[Saved entries]
—————

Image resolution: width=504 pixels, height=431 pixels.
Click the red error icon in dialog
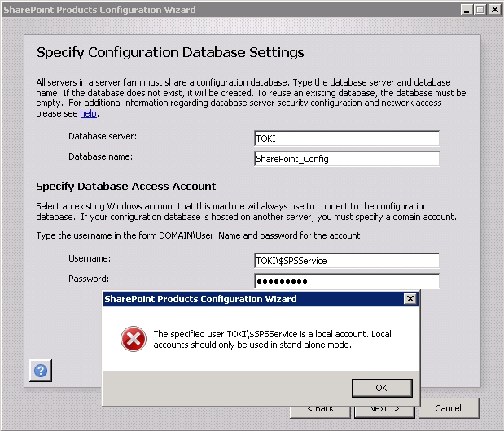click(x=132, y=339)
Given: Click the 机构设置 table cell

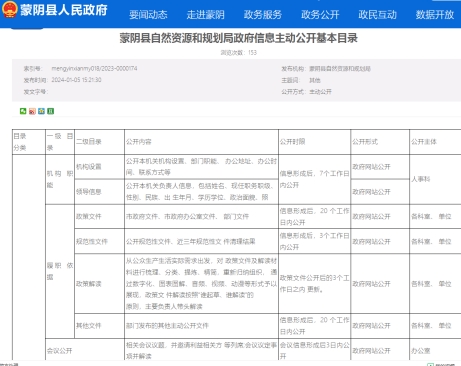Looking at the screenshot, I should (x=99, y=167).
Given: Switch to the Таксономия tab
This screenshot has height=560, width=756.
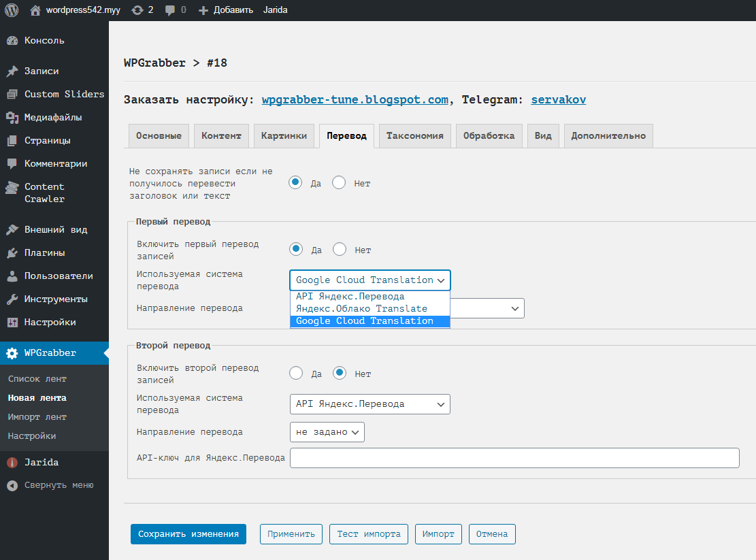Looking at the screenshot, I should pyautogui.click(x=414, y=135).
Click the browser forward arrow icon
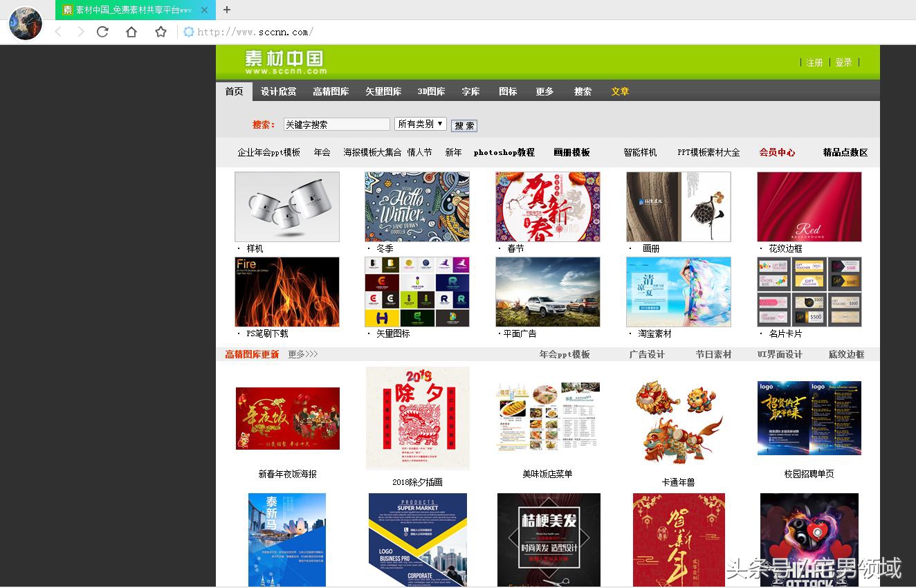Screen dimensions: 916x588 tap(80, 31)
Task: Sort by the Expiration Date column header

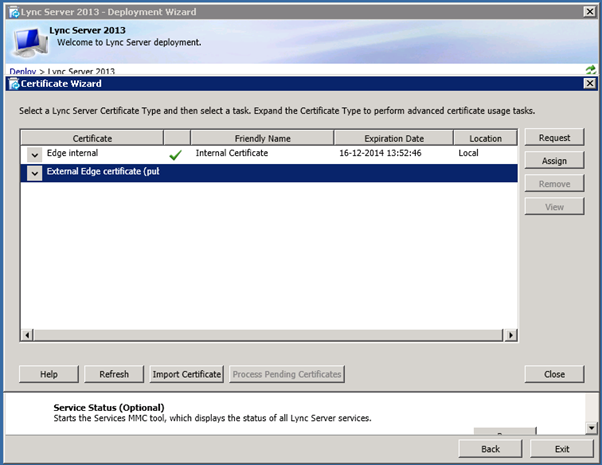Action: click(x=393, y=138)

—————

## Task requirements
From the line with "Click the red error icon in dialog" to the final line of the entries above, reproduce each line exactly and nothing else; the pictures stay out.

## Response box
Click the red error icon in dialog
click(x=132, y=339)
Given: Click the 机构设置 table cell

Looking at the screenshot, I should (x=99, y=167).
Given: Switch to the Таксономия tab
This screenshot has height=560, width=756.
Looking at the screenshot, I should pyautogui.click(x=414, y=135).
Click the browser forward arrow icon
Screen dimensions: 916x588 tap(80, 31)
Task: Sort by the Expiration Date column header

Action: click(x=393, y=138)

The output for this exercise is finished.